Il ne s'agit pas là de n'importe quelle photographie d'archive. Il s'agit d'une photographie de moi prise à un âge auquel il m'est impossible de rattacher aucun souvenir. Sinon, une impression extrêmement vague, lointaine et diffuse. Roland Barthes dirait que ce corps ne m'appartient pas, sans pourtant appartenir à personne d'autre qu'à moi. Peut-être s'agit-il d'une partie de ma vie appartenant plus à ma mère qu'à moi-même ? Je me rappelle récemment avoir regardé mon album d'enfance en compagnie de ma mère. Je fus tout à fait surprise de l'entendre dire : « Elle était... » en parlant de moi tandis que j'étais assise à ses côtés. Cet événement fut un des matériaux qui constitua la base du projet La petite. C'est encore une fois cet écart entre l'être-pour-soi et l'être-pour-autrui du sujet qui apparaît dans cette relation mère-fille. La perception que ma mère a de moi, jeune enfant, surplombe l'absence de souvenirs que j'ai de moi-même. Je ne peux m'en remettre qu'à sa perception et à celle de ceux qui ont vécu près de moi à cet âge pour me faire une idée de ma toute jeune enfance. En prêtant une voix et une nouvelle histoire à cette photographie, j'ai eu le sentiment de me réapproprier, par le biais de la fiction, une partie de moi-même.

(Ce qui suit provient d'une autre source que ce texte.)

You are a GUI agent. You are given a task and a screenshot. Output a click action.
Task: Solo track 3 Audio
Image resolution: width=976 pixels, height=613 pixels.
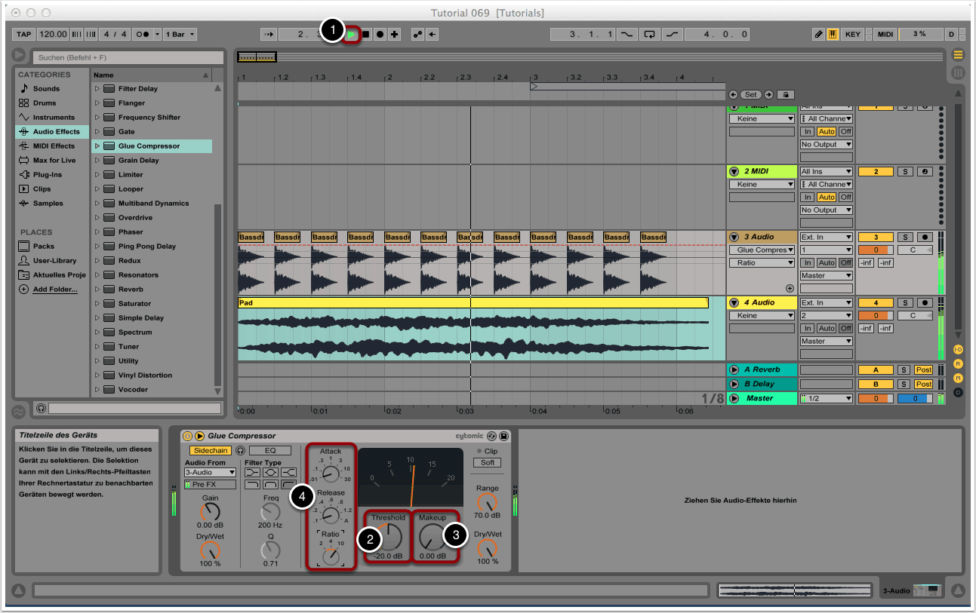coord(905,237)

LE POUVOIR DE FAIRE VOIR AVEC LES MOTS

4.1 La parole : l'indice d'une absence dans l'image

Étrangement, la parole nous donne l'indice d'une absence dans l'image. Elle crée une ouverture au niveau des significations possibles que l'image peut contenir et permet de faire apparaître un espace en voie de constitution. Elle est « une instance de lancement de sens, et permet, dans une géographie toujours mouvante des déplacements de signes, des boucles de renvoi. » (Mondzain, 2003, p.63) L'usage de la parole provoque ainsi une mise en évidence de l'écart.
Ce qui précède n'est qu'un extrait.